Important
You are viewing the NeMo 2.0 documentation. This release introduces significant changes to the API and a new library, NeMo Run. We are currently porting all features from NeMo 1.0 to 2.0. For documentation on previous versions or features not yet available in 2.0, please refer to the NeMo 24.07 documentation.
Checkpoints#
In this section, we present four key functionalities of NVIDIA NeMo related to checkpoint management:
Checkpoint Loading: Use the
restore_from()
method to load local.nemo
checkpoint files.Partial Checkpoint Conversion: Convert partially-trained
.ckpt
checkpoints to the.nemo
format.Community Checkpoint Conversion: Convert checkpoints from community sources, like HuggingFace, into the
.nemo
format.Model Parallelism Adjustment: Adjusting model parallelism is crucial when training models that surpass the memory capacity of a single GPU, such as the NVGPT 5B version, LLaMA2 7B version, or larger models. NeMo incorporates both tensor (intra-layer) and pipeline (inter-layer) model parallelisms. For a deeper understanding, refer to “Efficient Large-Scale Language Model Training on GPU Clusters Using Megatron-LM” (link). This tool assists in modifying model parallelism. After downloading and converting a community checkpoint to the
.nemo
format, if a user wishes to fine-tune it further, this adjustment might become essential.
Understanding Checkpoint Formats#
A .nemo
checkpoint is fundamentally a tar file that bundles the model configurations (given as a YAML file), model weights, and other pertinent artifacts like tokenizer models or vocabulary files. This consolidated design streamlines sharing, loading, tuning, evaluating, and inference.
On the other hand, the .ckpt
file, created during PyTorch Lightning training, contains only the model weights and the optimizer states, which is used to pick up training from a pause.
The subsequent sections elucidate instructions for the functionalities above, specifically tailored for deploying fully trained checkpoints for assessment or additional fine-tuning.
Loading Local Checkpoints#
By default, NeMo saves checkpoints of trained models in the .nemo
format. To save a model manually during training, use:
model.save_to(<checkpoint_path>.nemo)
To load a local .nemo
checkpoint:
import nemo.collections.multimodal as nemo_multimodal
model = nemo_multimodal.models.<MODEL_BASE_CLASS>.restore_from(restore_path="<path/to/checkpoint/file.nemo>")
Replace <MODEL_BASE_CLASS> with the appropriate MM model class.

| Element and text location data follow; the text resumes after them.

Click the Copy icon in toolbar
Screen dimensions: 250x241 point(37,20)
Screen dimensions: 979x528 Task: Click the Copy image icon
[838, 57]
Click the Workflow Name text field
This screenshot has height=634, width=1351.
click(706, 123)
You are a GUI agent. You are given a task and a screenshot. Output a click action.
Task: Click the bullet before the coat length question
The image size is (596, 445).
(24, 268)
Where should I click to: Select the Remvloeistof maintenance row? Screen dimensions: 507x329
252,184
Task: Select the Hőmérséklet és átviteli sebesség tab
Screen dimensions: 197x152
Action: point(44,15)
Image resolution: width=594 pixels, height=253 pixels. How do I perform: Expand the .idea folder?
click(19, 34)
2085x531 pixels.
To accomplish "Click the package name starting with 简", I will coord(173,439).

Converting Local Checkpoints#
Only the last checkpoint is automatically saved in the .nemo
format. If intermediate training checkpoints evaluation is required, a .nemo
conversion might be necessary. For this, refer to the script at <ADD convert_ckpt_to_nemo.py PATH>:
python -m torch.distributed.launch --nproc_per_node=<tensor_model_parallel_size> * <pipeline_model_parallel_size> \
examples/multimodal/convert_ckpt_to_nemo.py \
--checkpoint_folder <path_to_PTL_checkpoints_folder> \
--checkpoint_name <checkpoint_name> \
--nemo_file_path <path_to_output_nemo_file> \
--tensor_model_parallel_size <tensor_model_parallel_size> \
--pipeline_model_parallel_size <pipeline_model_parallel_size>
Converting Community Checkpoints#
There is no support for converting community checkpoints to NeMo ViT.

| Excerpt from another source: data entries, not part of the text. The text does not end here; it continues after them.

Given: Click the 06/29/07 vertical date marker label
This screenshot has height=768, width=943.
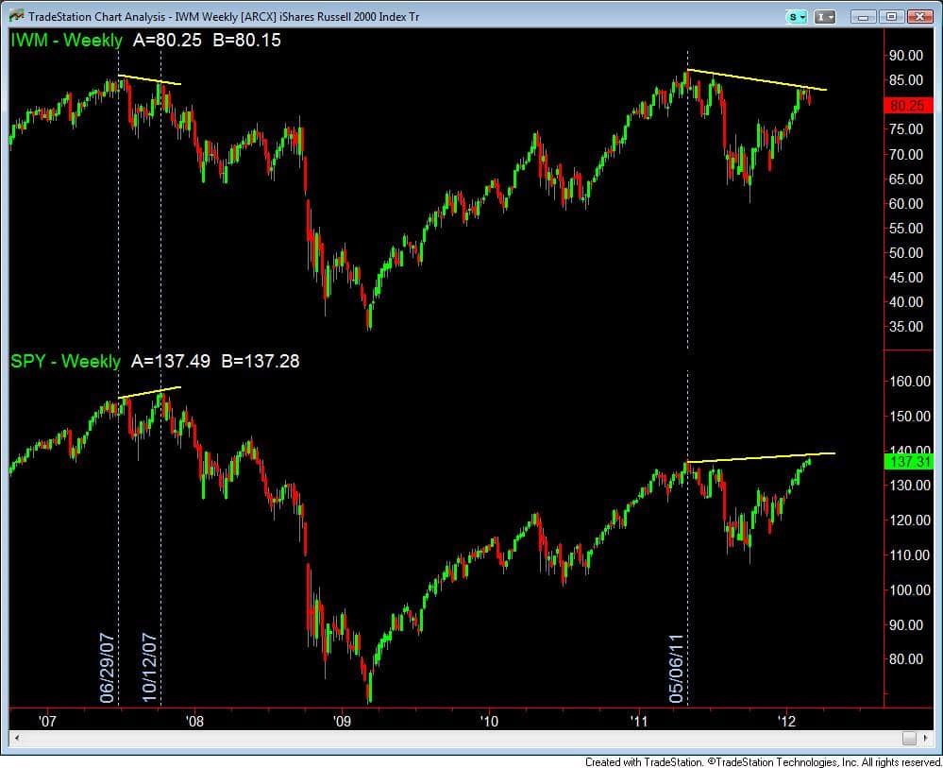Looking at the screenshot, I should point(107,668).
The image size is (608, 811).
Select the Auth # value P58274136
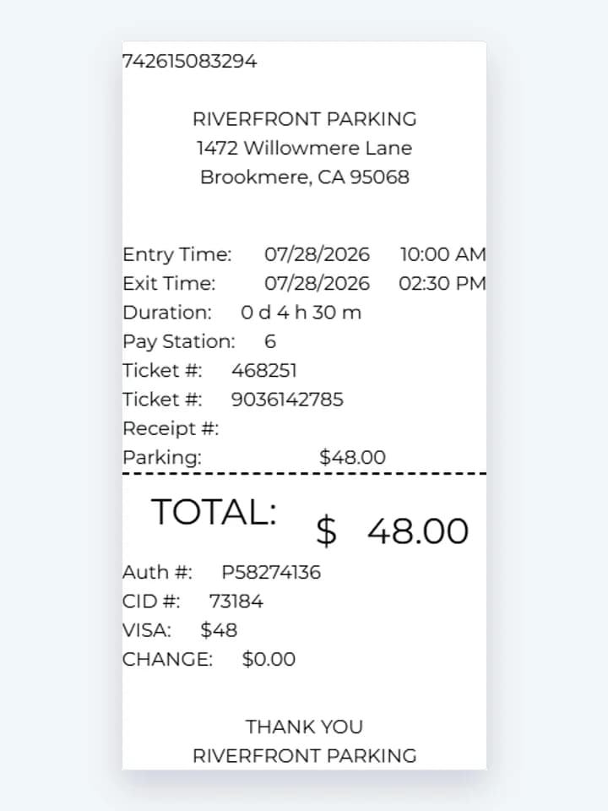[271, 572]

Model Parallelism Adjustment#
ViT Checkpoints#
To adjust model parallelism from original model parallelism size to a new model parallelism size (Note: NeMo ViT currently only supports pipeline_model_parallel_size=1):
python examples/nlp/language_modeling/megatron_change_num_partitions.py \
--model_file=/path/to/source.nemo \
--target_file=/path/to/target.nemo \
--tensor_model_parallel_size=??? \
--target_tensor_model_parallel_size=??? \
--pipeline_model_parallel_size=-1 \
--target_pipeline_model_parallel_size=1 \
--precision=32 \
--model_class="nemo.collections.vision.models.megatron_vit_classification_models.MegatronVitClassificationModel" \
--tp_conversion_only